Überraschung am Eisbach: Die legendäre Welle kehrt zurück
Die Münchner Surfszene befand sich am Donnerstag, dem 26. März 2026, in heller Aufregung. Ein Video, das die Surf-Community "rapid society" in den frühen Morgenstunden auf Instagram veröffentlichte, zeigte etwas Unglaubliches: Die seit über 170 Tagen defekte Eisbachwelle am Haus der Kunst war plötzlich wieder surfbar. Bei frostigen zwei Grad Celsius versetzte diese Nachricht die Wellenreiter in einen euphorischen Zustand, denn offizielle Reparaturversuche fanden zu diesem Zeitpunkt nicht statt.
Natürliche Regeneration oder menschliches Eingreifen?
Zunächst schien alles auf ein Wunder der Natur hinzudeuten. Weder die Interessengemeinschaft Surfen in München (IGSM) noch der Surf Club München wussten von illegalen Aktivitäten. Ein Surfer äußerte die Hoffnung, dass sich die Welle natürlich regeneriert haben könnte: "Es wäre absolut plausibel, dass sich Moos am Bachboden angelagert oder das jüngste Hochwasser Kies angespült hat." Diese Theorie nährte die Hoffnung, dass die Stadt München das Surfen am Eisbach wieder erlauben könnte, da die Haftungsfrage bei einer natürlichen Welle entfiele.

######

Arbeitsauftrag: Gib aus dem Text über die Eisbachwelle den Abschnitt von „Überraschung am Eisbach: Die“ bis „oder menschliches Eingreifen?“ wortgetreu wieder. Die anschließenden Zeilen sind eigenständiges Material und gehören nicht zum Text über die Eisbachwelle.

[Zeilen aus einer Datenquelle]

######

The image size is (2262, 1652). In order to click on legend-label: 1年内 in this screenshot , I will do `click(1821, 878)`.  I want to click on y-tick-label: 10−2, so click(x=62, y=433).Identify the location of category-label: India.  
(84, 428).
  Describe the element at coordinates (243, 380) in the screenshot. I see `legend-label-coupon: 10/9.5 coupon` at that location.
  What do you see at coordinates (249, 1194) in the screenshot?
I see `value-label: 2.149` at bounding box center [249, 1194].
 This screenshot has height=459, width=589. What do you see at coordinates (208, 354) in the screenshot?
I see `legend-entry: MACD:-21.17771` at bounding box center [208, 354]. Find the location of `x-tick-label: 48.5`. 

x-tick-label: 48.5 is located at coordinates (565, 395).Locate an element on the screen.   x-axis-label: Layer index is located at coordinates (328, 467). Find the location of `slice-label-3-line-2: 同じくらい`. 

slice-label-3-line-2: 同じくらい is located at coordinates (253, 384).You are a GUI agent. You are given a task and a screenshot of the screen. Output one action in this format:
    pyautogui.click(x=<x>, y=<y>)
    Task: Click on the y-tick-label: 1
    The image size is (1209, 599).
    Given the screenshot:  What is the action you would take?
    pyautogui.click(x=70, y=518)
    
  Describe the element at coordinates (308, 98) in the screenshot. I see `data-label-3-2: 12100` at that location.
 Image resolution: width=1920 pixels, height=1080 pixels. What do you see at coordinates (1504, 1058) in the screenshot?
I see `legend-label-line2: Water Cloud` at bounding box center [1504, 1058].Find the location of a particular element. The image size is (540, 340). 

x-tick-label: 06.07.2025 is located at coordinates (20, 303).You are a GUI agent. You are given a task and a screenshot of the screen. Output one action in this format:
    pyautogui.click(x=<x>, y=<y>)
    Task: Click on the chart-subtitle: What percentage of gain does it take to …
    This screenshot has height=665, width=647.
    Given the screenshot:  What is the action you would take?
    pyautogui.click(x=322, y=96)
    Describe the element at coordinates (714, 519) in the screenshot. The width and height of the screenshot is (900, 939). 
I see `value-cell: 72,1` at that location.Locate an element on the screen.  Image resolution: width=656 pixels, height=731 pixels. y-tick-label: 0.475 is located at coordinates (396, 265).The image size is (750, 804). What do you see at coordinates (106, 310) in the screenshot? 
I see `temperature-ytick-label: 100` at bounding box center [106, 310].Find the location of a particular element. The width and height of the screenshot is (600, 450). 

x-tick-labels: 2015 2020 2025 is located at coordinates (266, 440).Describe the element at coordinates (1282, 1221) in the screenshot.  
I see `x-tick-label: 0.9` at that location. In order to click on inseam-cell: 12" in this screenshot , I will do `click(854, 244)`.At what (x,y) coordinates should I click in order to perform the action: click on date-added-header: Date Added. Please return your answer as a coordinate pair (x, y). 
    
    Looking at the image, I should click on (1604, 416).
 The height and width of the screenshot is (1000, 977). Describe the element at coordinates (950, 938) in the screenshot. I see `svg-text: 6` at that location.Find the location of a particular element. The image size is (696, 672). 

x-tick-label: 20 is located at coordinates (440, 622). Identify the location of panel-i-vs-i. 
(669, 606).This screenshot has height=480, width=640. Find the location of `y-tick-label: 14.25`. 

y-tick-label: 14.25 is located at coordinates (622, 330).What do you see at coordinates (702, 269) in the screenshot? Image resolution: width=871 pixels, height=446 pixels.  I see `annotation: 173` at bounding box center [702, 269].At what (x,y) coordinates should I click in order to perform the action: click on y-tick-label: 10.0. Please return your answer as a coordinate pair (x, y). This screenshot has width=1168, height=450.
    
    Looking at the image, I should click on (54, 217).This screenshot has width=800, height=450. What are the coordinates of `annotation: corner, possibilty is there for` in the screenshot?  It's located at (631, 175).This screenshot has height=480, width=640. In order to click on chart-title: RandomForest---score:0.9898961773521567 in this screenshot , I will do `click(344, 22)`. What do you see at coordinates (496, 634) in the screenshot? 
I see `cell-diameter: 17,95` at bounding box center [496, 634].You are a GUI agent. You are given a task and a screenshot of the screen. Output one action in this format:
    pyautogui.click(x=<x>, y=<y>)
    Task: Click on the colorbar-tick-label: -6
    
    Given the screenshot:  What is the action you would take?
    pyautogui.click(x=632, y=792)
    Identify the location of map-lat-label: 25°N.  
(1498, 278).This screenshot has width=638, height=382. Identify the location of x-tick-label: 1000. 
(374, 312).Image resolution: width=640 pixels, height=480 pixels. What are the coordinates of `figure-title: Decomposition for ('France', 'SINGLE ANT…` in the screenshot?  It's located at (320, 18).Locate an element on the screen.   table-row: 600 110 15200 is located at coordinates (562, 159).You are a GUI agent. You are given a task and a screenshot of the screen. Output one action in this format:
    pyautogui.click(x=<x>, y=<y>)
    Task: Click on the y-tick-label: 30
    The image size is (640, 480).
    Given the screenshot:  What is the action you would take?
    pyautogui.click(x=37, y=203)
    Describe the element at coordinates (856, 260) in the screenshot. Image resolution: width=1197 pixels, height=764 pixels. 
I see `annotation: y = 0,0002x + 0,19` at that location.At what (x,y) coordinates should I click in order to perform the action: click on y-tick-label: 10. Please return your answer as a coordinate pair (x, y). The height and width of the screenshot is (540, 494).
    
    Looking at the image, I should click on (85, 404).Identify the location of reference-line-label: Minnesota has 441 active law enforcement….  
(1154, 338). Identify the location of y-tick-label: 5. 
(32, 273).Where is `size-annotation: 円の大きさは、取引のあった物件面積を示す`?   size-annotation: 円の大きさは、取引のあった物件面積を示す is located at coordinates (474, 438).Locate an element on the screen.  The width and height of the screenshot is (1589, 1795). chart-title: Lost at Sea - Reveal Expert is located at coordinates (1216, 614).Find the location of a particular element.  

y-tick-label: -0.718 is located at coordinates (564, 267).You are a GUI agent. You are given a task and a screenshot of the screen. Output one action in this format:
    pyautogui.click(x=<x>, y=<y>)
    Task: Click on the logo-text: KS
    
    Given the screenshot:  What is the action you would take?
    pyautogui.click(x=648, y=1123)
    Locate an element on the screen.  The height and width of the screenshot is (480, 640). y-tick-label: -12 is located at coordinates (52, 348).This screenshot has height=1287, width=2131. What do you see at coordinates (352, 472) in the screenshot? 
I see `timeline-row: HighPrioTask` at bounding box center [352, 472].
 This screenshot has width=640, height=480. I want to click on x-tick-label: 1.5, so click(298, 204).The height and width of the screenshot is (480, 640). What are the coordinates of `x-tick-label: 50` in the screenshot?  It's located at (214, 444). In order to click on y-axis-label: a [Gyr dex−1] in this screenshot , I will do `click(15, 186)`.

######

Antwortfeld:
Überraschung am Eisbach: Die legendäre Welle kehrt zurück
Die Münchner Surfszene befand sich am Donnerstag, dem 26. März 2026, in heller Aufregung. Ein Video, das die Surf-Community "rapid society" in den frühen Morgenstunden auf Instagram veröffentlichte, zeigte etwas Unglaubliches: Die seit über 170 Tagen defekte Eisbachwelle am Haus der Kunst war plötzlich wieder surfbar. Bei frostigen zwei Grad Celsius versetzte diese Nachricht die Wellenreiter in einen euphorischen Zustand, denn offizielle Reparaturversuche fanden zu diesem Zeitpunkt nicht statt.
Natürliche Regeneration oder menschliches Eingreifen?